Inklings of Truth

 

Last Suppers

By Audrey Stallsmith

Three weeks after Easter our Sunday School lesson reverted to Passover which occurred shortly before the first Easter, though it sometimes can take place after that holiday as it did this year. The lesson concerned Christ washing his disciples’ feet at the last meal he ever would eat with them. Not long after they had been bickering about who would be the greatest in his kingdom, he took on the role of a servant.

And he would die for them the following day. Our Sunday School teacher pointed out that the foot washing took place at a time when the leader of the feast usually performed a ceremonial hand washing instead. That would indicate who was in charge of the festivities. But Jesus chose instead to remind his disciples of how they should serve one another after He was gone instead of attempting to lord it over one another.

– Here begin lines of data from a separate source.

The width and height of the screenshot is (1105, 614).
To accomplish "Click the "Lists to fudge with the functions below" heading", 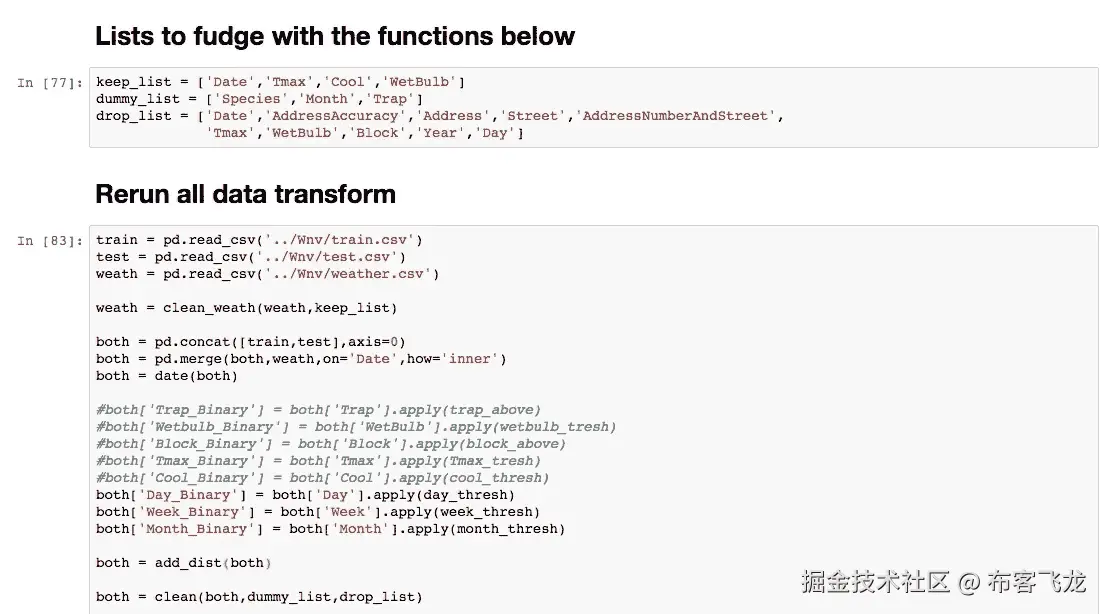I will (x=334, y=37).
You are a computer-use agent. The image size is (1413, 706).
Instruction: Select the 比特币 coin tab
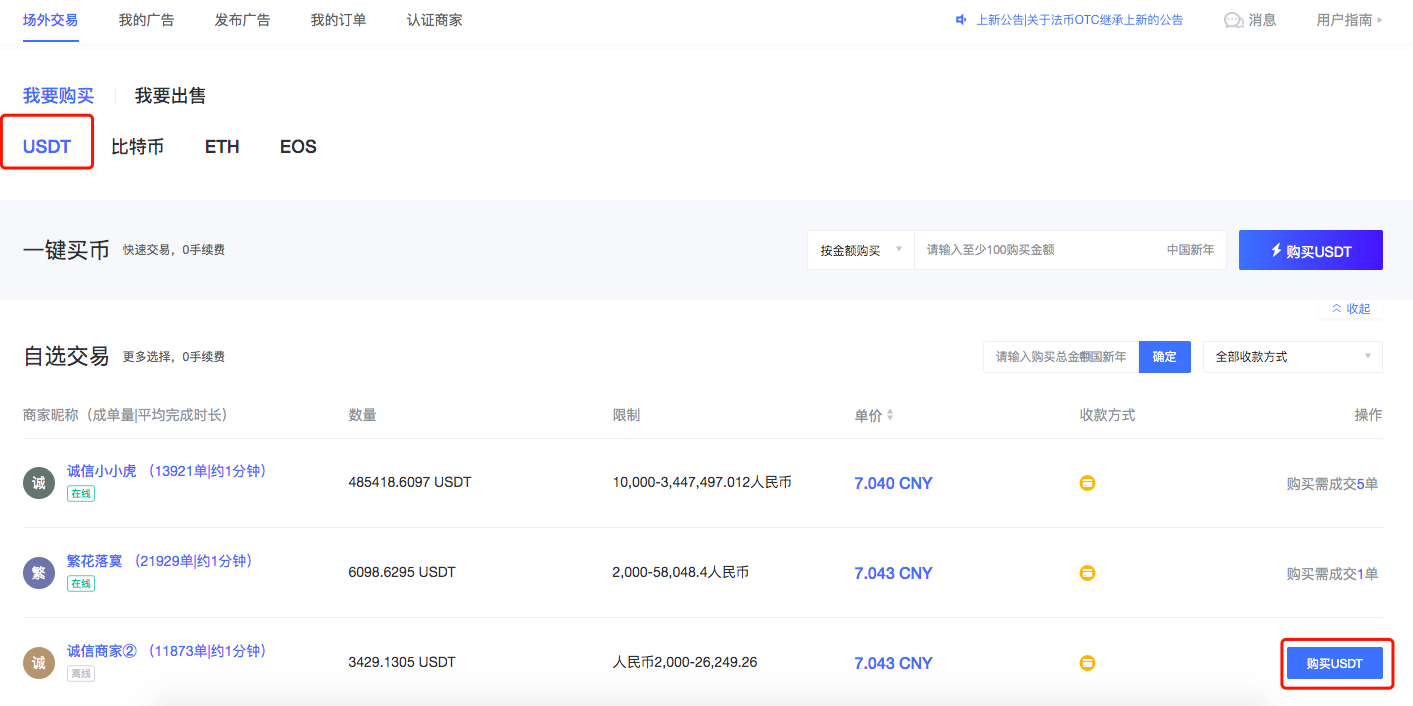[137, 147]
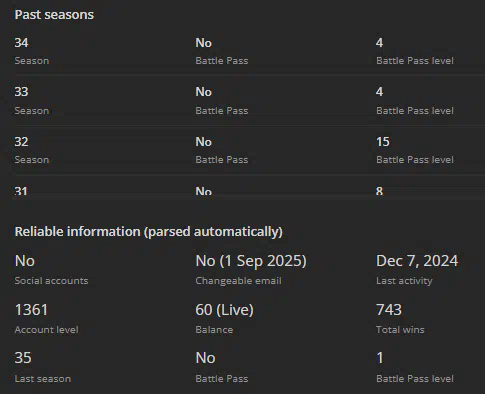The height and width of the screenshot is (394, 485).
Task: Click Battle Pass level 15 value
Action: tap(383, 142)
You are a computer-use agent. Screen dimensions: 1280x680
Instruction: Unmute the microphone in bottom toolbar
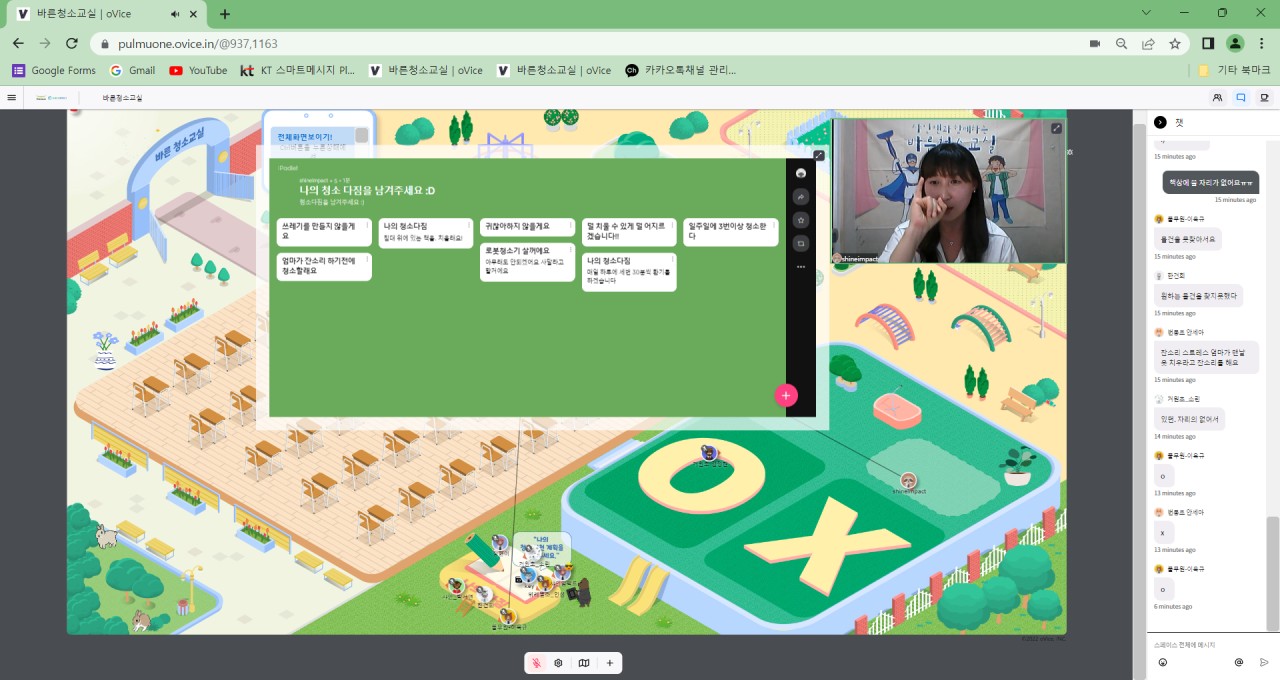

This story took on a particular poignancy this year since the Easter meal was the last my 95-year-old father would eat with his entire family. In pronouncing the blessing on the meal, he prayed for those of us who would be there the following year when he would not.

We did not want to hear that because, though Dad was increasingly frail after returning home from a hospital stay, he still was our patriarch—our leader. And he had been in and out of the hospital before and at least partially recovered.

Though some of us now were in our 60s ourselves we felt that we still needed him. He was a pillar of the church as well as of our family. In fact, many of the congregation made it a point to shake his hand every week. Since we’d been having to alternate between substitute pastors recently, the man who had attended our little church all his life was a stabilizing factor.

In fact, some probably would call him one of the last of the greatest generation. That group who had been raised during the Depression and endured World War II probably never expected life to be easy, so they developed a tenacity that many of the more pampered later generations seem to lack.

When Christ talked of serving others, Dad would know what he meant. Although he was just young enough that he didn’t have to serve in the military during the War, he did have to take on the responsibility of a farm from his dying father when he was only a teenager.

And he would move on from supporting his sister and mother after his father’s death to supporting a family of six children. A lot rested on his broad shoulders which, perhaps, is why his back always hurt so much! And our devotion to both our parents is proved by the fact that all of us ended up no more than a half hour’s drive from them.

After my mother’s death, I developed a narrative for myself that we all were going on vacation together and she simply had gone ahead to get things ready for the rest of us who would be following her soon enough after our own work was done. But it isn’t really a vacation on which we are embarking but a move to live with our heavenly Father, from whom we originally came and to whom we thankfully can return, as Dad did during the week after Easter.

Christ’s disciples didn’t want to hear about His return to His Father either, even though he tried to tell them that, unless he went away, they couldn’t begin to use what he had taught them. They still would be relying on Him to carry all the weight of spreading the gospel.

The difference is, of course, that when our earthly parents have to depart from us, we can only remember their example until we are reunited with them. But Christ, when he had to withdraw from his disciples, was able to leave part of Himself (the Holy Spirit) behind to support them through their loss. And they, who also felt like abandoned orphans, desperately needed that support.

As Martyn Lloyd-Jones notes in Seeking the Face of God, “There are certain things that always characterize truly Christian men and women. . .they have become aware of their own smallness. . .there is also a sense of homelessness. . .they are becoming aware of their complete helplessness and defenselessness. . .”

It’s no wonder we depend so much on our fathers, but too much dependence isn’t healthy in human relationships where we can smother others under our expectations. And, as Martyn Lloyd-Jones goes on to note, “even if human love does not turn its back on us, there is a point beyond which it cannot go, even when it wants to.”

In other words, although our parents understand us—a little too well at times—they can’t understand us as thoroughly as God does, nor be with us as unceasingly as He is. So, I’ve been telling myself that, as I can no longer talk to my earthly father at present, I should be talking to my heavenly Father more. After all, God wants us to rest all of our weight on Him. That doesn’t bother his back at all!